- [Prompt] Every line of the material that follows must be printed again exactly.

# # # # # # #

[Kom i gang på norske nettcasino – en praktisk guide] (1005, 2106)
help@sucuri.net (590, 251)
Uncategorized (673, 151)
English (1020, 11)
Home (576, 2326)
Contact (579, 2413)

# # # # # # #

- [Solved exercise]
[Kom i gang på norske nettcasino – en praktisk guide] (1005, 2106)
help@sucuri.net (590, 251)
Uncategorized (673, 151)
English (1020, 11)
Home (576, 2326)
Contact (579, 2413)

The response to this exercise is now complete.